Such colonies were designed to provide refuge for persecuted Huguenots.
A body of four hundred persecuted Huguenots took refuge
near the Florida border under the command of Jean de Ribaut. They
emigrated and for several years have been a quiet, inoffensive people
living in peace with the Indians. They have cultivated the soil, built
villages, etc.
But a powerful Spanish fleet has come in sight of the
Spanish coast on the 28th of July. On the 8th of August they set ashore
and begin laying the foundation of a town that they name St. Augustine.
When it is sufficiently under way, Menendez turns his attention to the
Huguenots.
He directs a fleet of ships carrying some twenty-five
hundred Spanish soldiers and aims for the Huguenot settlements. The
French make no resistance today as two hundred are seized and flayed
alive. Under promises for clemency, the French surrender and the Spanish
slaughter seven hundred more of their number hanging their bodies upon
the nearby trees with this inscription: "Not as Frenchmen, but
as Lutherans." They then take possession of the French settlement.
Mass is said; then a cross is raised, and the site for a church is
selected on ground still wet with the blood of the Huguenots.
A Privateer named Dominque de Gourges secretly arms and
equips a vessel at La Rochelle. His adventurous life was employed in the
army against Spain until his capture, at which time he was sentenced to
be a galley slave for his enemies. The Turks captured the ship, in which
he rowed, and the Commander of the Knights of Malta at last redeemed
him. With one hundred fifty men he embarks for the coast of Florida to
take revenge. He collects a strong party of Indians in two days. Coming
down suddenly upon the forts of the Spaniards he takes them by storm and
slays and afterwards hangs every man he finds there, leaving their
bodies on the same trees on which they had hanged the Huguenots. But de
Gourges leaves a different inscription: “Not as Spaniards, but as
murderers."
The colony in Brazil will also be soon
destroyed.
2, 1566 --Netherlands. The Prince of Orange sanctions public preaching.
2, 1684 --England. John Flavel and William Jenkyn are conducting a
worship service when it is suddenly disrupted by the authorities. Mr.
Flavel escapes, but Mr. Jenkyn is impeded by the crowd and is arrested.
He offers to pay the customary fine of ten pounds, but he is refused. He
will be committed to the Newgate Jail. Mr. Jenkyn is now seventy-one
years of age, and will die in prison.
2, 1784 --England. Mr. John Wesley ordains Mr. Thomas Coke as
"Superintendent" of the Methodist societies in the New World.
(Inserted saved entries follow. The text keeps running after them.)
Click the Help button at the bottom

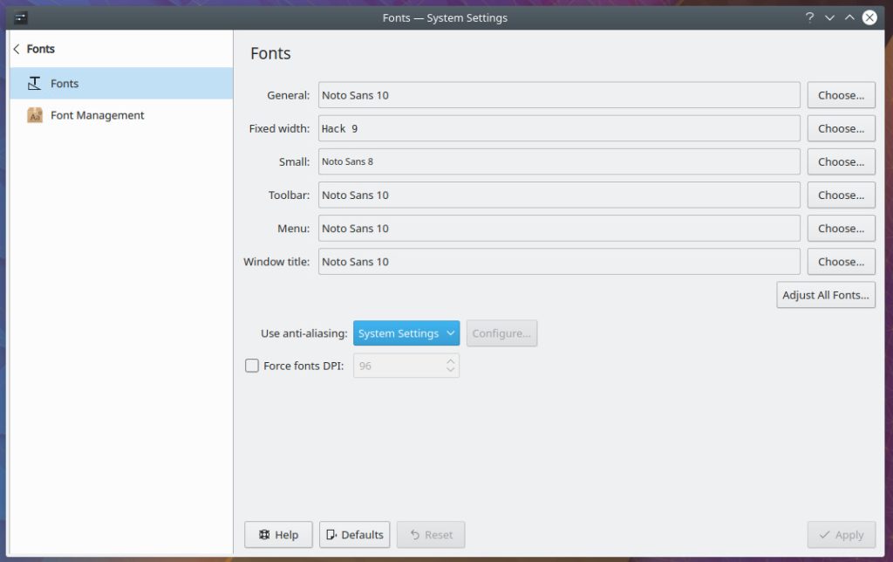[278, 535]
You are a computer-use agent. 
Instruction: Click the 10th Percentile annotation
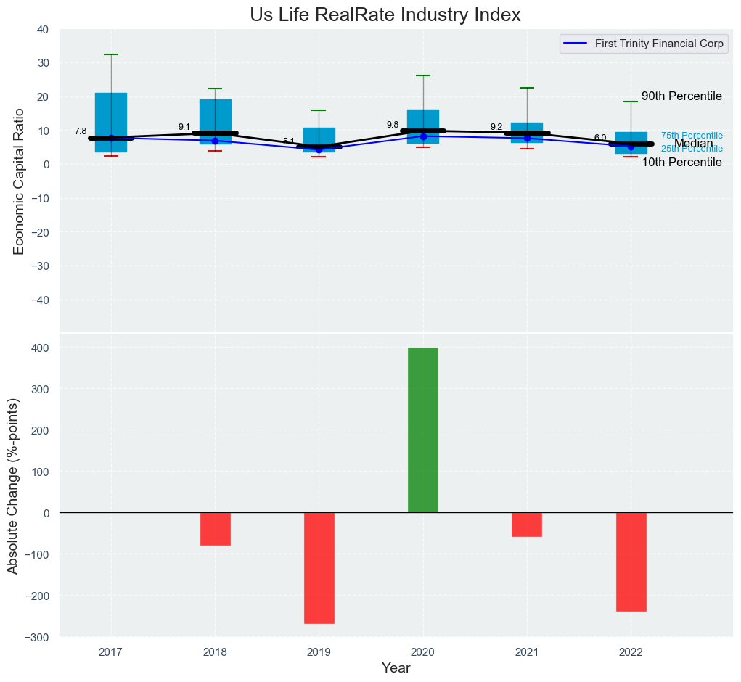681,163
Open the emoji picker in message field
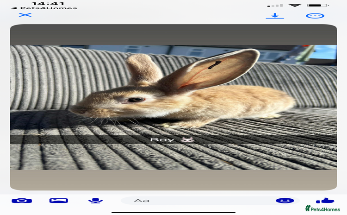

2, 1789 --Maryland. This Wednesday, Mr. Francis Asbury writes, "I came
to brother Philip's in Maryland, and had a quickening time. God has
preached to the whole family by the death of his daughter, and the fire
spreads throughout the whole neighborhood.
"We must needs go through Samaria. I called at
Fredericktown, and had a number of wild, unfeeling hearers. Thence to
Liberty, where the Almighty is working among the people. I preached in
the day, and again at night --I hope not in vain."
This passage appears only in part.